If the suspected site is indeed a prison complex, its location suggests specific psychological considerations given its proximity to important cultural monuments. The site is located on the edge of the larger archaeological complex of Tigranakert, which is home to a 2,000-year-old Hellenistic Armenian citadel, a seventh-century Armenian church and 18th-century Azerbaijani sites including the Shahbulaq fortress and a mosque. Given Azerbaijan’s denial of ancient Armenian roots in the region, which has extended to the eradication of the entire known inventory of Armenian Christian heritage in the region of Nakhichevan in 1997-2006, as well as more recent activity such as the shelling of the Tigranakert citadel in 2020 and ongoing destruction as documented by Caucasus Heritage Watch, the site selection could suggest an intention to maximize psychological trauma.
Several individuals familiar with the area whom we spoke with said the secluded site was previously home to Soviet-era barns, describing the terrain as largely unfit for development. They also noted the existence of the nearby limestone quarry, wondering if the site was primarily chosen because of the immediate availability of the key building material. A former member of Nagorno-Karabakh’s military, speaking on condition of anonymity, told us that the sounds that Armenian residents of Khramort had been hearing may have been the quarry’s nonstop stone-cutting operations.

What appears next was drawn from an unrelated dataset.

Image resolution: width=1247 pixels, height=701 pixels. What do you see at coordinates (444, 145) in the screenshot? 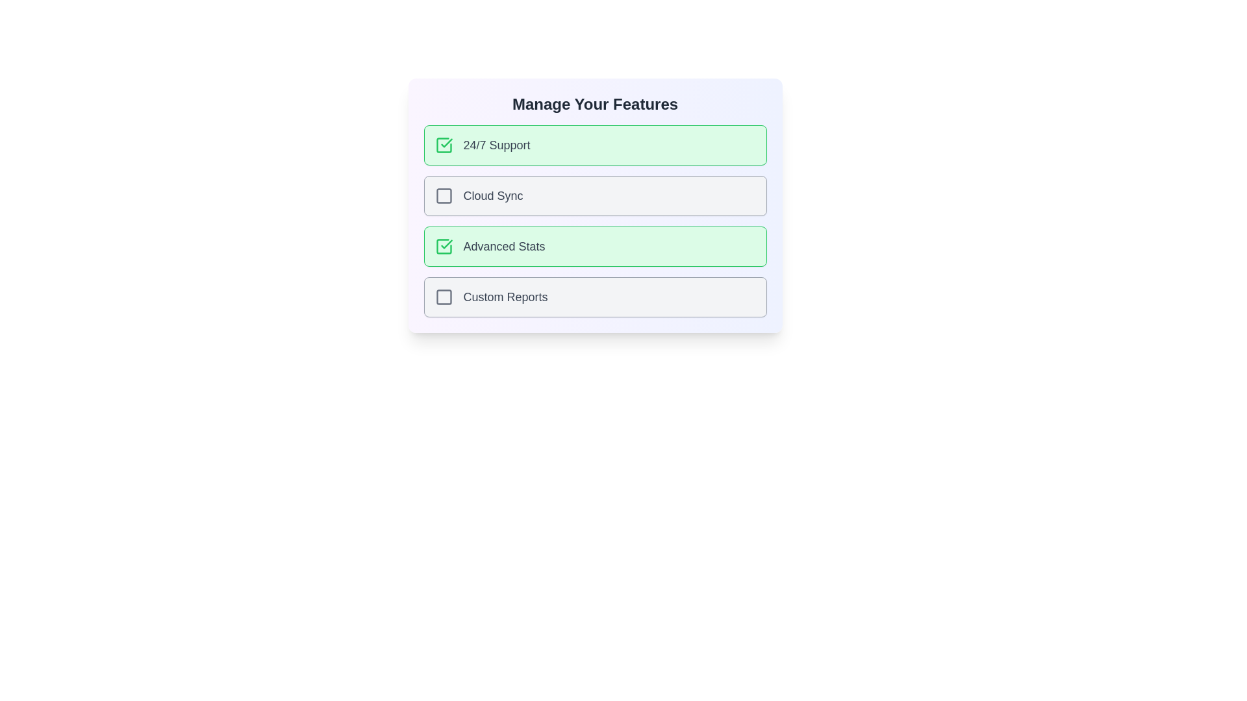
I see `the checkbox element (a hollow square with a thick stroke outline) next to '24/7 Support'` at bounding box center [444, 145].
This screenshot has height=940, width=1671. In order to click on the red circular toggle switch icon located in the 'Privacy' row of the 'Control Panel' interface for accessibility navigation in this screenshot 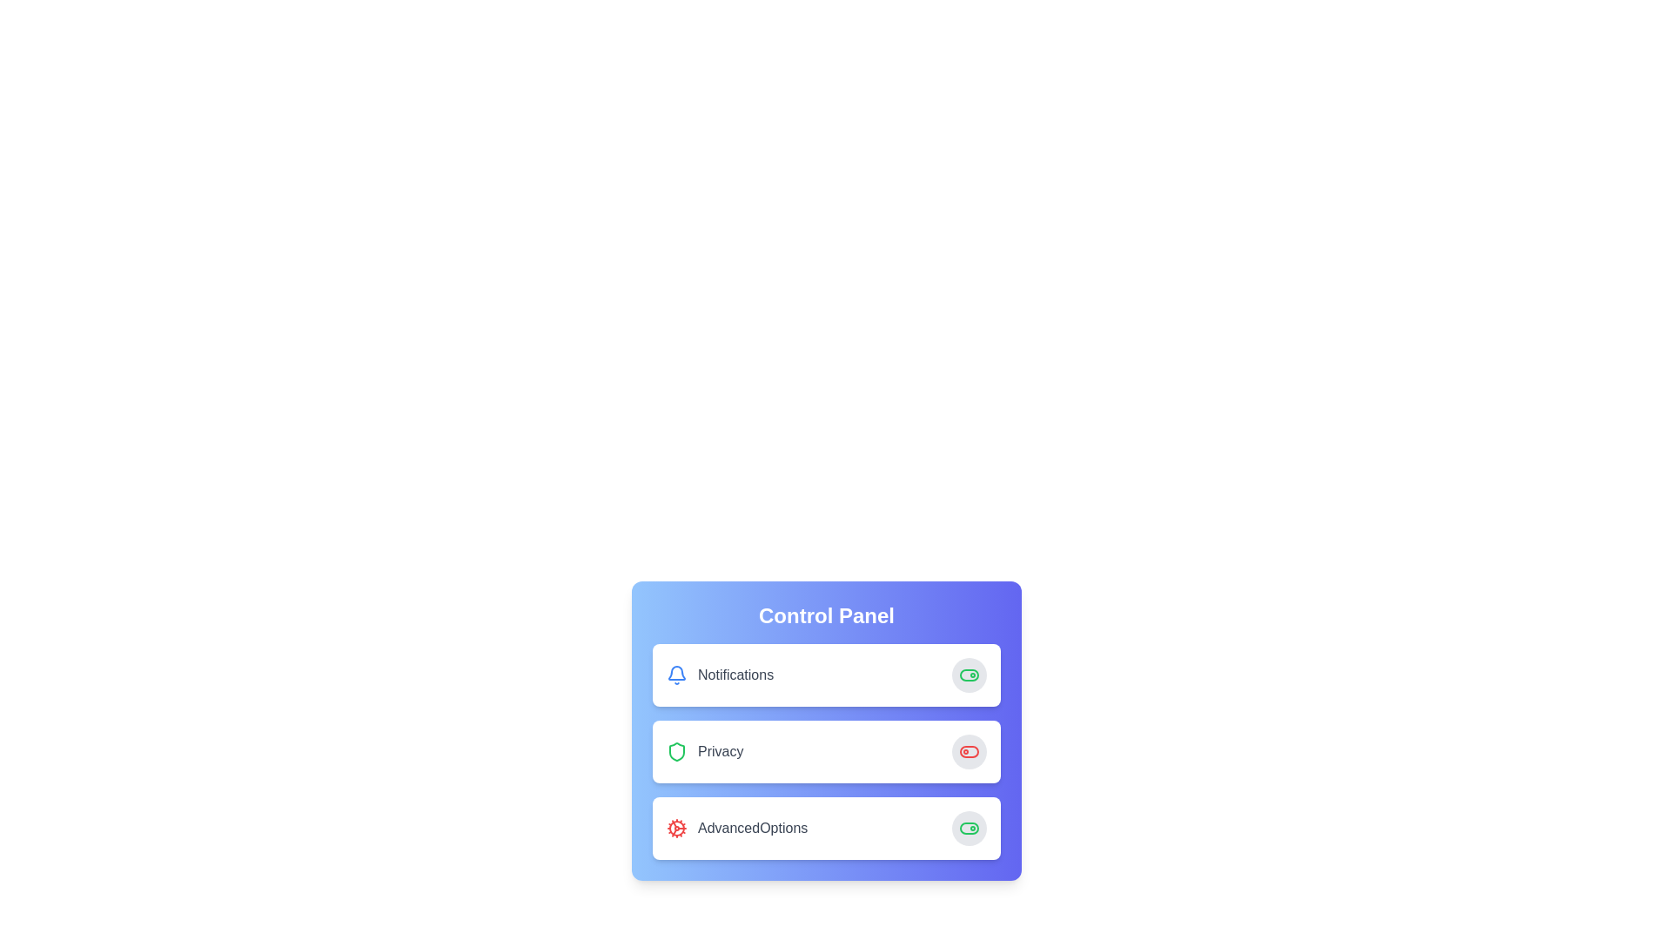, I will do `click(968, 751)`.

The absence of any mention of the structure is conspicuous in Azerbaijani media outlets and on the president’s website, platforms that otherwise extensively highlight every new construction project in the Aghdam region. It is also notably missing from any publicized plans. The only references on Azerbaijani websites to the Armenian fear of a massive prison, as several Azerbaijani researchers confirmed to New Lines, are stories that cite Armenian news reports.
A map produced by the “Karabakh Revival Fund,” founded by Aliyev in January 2021, ostensibly to improve living conditions in territories newly under Baku’s control, shows no development plans for the area of the identified site — except for a planned forest between it and the rest of the region — underscoring the secretive nature of the project.
Once under Azerbaijan’s control, the archaeological site of Tigranakert was declared “over,” as Hikmet Hajiyev, who serves as assistant to the office of Aliyev, posted on X (formerly Twitter). Armenian archaeologists say the site was fortified over 2,000 years ago by the country’s most powerful king — a history that Prime Minister Pashinyan instrumentalized in early 2020, telling the Munich Security Conference: “When Armenian King Tigran the Great was negotiating with Roman general Pompeius, there was no country named Azerbaijan.” If the nearby Aghdam facility is indeed the rumored “concentration camp,” its close proximity to Shahbulaq and Tigranakert is symbolic of Azerbaijani claims to domination over Armenia. Such a weaponization of heritage bears a psychological resemblance to other instances of the regime’s approach to the conflict, including what Radio Free Europe/Radio Liberty has described as a theme park of ethnic hatred in the capital Baku, erected soon after the 2020 war, which publicly celebrates victory over a caricatured, hook-nosed enemy.
For the ethnic Armenians who once called Nagorno-Karabakh home, these tactics mattered, and fears of imprisonment were one of the factors spurring them toward evacuation. As Beglaryan, the region’s former ombudsman, said: The enclave’s indigenous population fled “for the sake of safety and dignity.”
This investigation was supported in part by an Armenian General Benevolent Union (AGBU) research grant.